Draft is between 4" and 5" with 2 people.

Thanks again to Brian at Line-X for the refurb, and Frank at Egret for the helm cushion, carbon kevlar casting platform and GPS  

BY THE WAY - We may move up to a 25hp if we can fcind a clean, low hour, short shaft, electric start. If we do, we will sell the 15hp Johnson. It has very low hours and runs perfect. We went from Biolab Ramp to almost Eddy Creek (and back) on just about 2 gallons.


----------



## OSWLD (Apr 20, 2008)

Man thats one good lookin skiff. you did a great job on it and nice fish too!! [smiley=1-thumbsup3.gif]


----------



## B.Lee (Apr 29, 2008)

Man, that rig looks great! Very nice. Makes me want to go out and kick mine!

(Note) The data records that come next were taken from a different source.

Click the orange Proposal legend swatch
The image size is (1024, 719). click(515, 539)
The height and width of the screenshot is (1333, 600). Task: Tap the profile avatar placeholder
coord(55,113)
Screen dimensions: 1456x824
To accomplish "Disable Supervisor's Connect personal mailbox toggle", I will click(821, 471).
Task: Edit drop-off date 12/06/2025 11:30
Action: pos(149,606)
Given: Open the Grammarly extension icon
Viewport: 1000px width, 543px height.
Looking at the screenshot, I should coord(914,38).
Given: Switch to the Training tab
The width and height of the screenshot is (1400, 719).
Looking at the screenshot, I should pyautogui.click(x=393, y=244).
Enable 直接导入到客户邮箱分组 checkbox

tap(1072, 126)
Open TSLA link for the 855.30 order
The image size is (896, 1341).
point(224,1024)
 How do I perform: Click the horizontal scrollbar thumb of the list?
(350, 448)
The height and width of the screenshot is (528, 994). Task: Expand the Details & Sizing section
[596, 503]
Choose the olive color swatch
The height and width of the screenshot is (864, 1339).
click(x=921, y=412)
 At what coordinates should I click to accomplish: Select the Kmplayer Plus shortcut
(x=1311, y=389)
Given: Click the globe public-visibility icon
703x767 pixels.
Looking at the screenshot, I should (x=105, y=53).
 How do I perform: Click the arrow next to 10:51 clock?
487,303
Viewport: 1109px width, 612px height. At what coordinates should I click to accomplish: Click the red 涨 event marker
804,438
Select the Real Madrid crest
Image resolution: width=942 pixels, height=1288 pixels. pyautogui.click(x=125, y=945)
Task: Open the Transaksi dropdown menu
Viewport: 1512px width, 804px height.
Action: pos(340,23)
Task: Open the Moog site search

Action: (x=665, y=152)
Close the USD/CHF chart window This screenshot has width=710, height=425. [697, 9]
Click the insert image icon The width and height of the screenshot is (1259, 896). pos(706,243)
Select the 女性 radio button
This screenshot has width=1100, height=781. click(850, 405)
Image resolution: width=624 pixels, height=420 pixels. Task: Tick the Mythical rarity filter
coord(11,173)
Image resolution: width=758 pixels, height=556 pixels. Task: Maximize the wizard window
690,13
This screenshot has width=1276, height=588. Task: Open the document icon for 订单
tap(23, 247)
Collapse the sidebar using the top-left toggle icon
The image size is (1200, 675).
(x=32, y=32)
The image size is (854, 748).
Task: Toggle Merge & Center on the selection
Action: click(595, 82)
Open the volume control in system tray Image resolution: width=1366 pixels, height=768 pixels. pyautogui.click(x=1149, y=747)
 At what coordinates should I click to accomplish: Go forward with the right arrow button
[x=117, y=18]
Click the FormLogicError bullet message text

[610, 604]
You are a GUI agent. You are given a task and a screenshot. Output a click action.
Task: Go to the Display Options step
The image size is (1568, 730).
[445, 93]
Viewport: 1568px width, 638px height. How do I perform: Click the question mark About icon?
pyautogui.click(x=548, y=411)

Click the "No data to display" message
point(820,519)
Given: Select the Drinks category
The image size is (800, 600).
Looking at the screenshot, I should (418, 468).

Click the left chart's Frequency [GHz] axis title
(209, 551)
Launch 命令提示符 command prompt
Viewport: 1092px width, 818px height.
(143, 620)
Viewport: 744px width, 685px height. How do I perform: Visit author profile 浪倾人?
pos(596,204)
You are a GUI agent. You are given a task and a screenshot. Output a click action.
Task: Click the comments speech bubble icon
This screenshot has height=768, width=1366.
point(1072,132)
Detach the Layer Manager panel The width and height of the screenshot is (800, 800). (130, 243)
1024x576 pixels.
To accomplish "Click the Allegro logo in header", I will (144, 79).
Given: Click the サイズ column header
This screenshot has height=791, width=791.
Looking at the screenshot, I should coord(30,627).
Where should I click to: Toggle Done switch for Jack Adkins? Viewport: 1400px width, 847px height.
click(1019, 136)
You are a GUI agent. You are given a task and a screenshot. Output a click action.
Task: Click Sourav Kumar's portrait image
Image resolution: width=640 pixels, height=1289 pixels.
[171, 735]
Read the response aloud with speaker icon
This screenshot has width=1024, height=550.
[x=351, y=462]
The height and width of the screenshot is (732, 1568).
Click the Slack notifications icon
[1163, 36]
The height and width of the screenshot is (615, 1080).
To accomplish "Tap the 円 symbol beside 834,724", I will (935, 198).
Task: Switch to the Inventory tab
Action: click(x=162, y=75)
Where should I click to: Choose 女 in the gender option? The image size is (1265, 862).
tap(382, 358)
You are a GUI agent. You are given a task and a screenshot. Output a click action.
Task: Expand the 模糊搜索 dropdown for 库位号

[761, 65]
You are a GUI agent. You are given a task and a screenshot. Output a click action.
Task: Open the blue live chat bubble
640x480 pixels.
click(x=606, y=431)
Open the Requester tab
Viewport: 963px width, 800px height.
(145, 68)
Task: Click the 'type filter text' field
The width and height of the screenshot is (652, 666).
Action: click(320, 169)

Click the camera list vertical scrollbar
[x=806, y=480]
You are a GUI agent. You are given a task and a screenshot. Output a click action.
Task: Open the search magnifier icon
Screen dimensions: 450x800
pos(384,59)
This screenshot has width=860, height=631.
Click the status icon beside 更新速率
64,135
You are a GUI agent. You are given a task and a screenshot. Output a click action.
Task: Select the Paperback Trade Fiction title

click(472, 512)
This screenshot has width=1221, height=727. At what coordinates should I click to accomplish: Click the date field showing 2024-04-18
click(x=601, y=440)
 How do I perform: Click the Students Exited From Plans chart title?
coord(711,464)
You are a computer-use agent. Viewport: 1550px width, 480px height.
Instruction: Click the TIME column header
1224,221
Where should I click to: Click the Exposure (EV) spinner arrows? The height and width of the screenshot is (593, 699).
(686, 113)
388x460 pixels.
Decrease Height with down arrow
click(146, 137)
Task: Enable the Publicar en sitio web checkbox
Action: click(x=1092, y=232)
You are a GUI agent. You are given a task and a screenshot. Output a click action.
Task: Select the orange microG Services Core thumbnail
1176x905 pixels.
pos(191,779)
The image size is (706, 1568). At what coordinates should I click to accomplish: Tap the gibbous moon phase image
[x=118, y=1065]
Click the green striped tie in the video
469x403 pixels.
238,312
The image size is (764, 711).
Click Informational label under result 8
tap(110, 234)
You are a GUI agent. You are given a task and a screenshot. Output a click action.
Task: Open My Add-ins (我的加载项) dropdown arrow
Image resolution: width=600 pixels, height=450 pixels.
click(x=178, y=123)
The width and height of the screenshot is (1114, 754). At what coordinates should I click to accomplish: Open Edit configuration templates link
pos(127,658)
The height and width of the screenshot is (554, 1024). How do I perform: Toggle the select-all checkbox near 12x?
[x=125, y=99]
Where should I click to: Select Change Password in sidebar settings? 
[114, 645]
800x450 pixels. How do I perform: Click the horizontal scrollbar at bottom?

Nice trip to break it in right too, nice fish. I hope I run into you guys at teh ramp soon to see this boat in person.

-Brian


----------



## pescador72 (Aug 6, 2008)

What an awesome looking rig you got there. Nice wide forward deck.


----------



## Guest (Nov 25, 2008)

Nice retrostoration.


----------



## Green_Hornet (Nov 1, 2008)

Fantastic job you guys did on that! Sure yer G Grandpa would be proud of what you did. Lots of good times ahead of you I am sure!


----------



## Brett (Jul 16, 2008)

That boat is as old as I am, and in better shape!
Nice layout, lots of usable deck space, everything
has a spot. You've done a great job turning a small
boat into a serious inshore predator.


----------



## dphil33843 (Oct 1, 2008)

cool boat man, looks like a good setup!


----------



## MATT (Apr 30, 2007)

Good Father and Son prodject.


----------



## snooknreds2 (May 5, 2008)

That is one clean looking skiff. I like the simple but organized lay out of it very much


----------



## paint it black (Nov 3, 2007)

I loved the outcome on the first thread, now setup with the casting platform and extra's looks even better! Great setup!


----------



## UCFishin19 (Jan 14, 2008)

Good to see some fellow aluminum guys! Love that mini 12v gator mount for the motorguide, as oppose to the new 360 series they have.


----------



## Featherweight (Jan 7, 2020)

Very nice !


----------



## dodgerodder (Feb 9, 2021)

That look great! Very cool, great job!


----------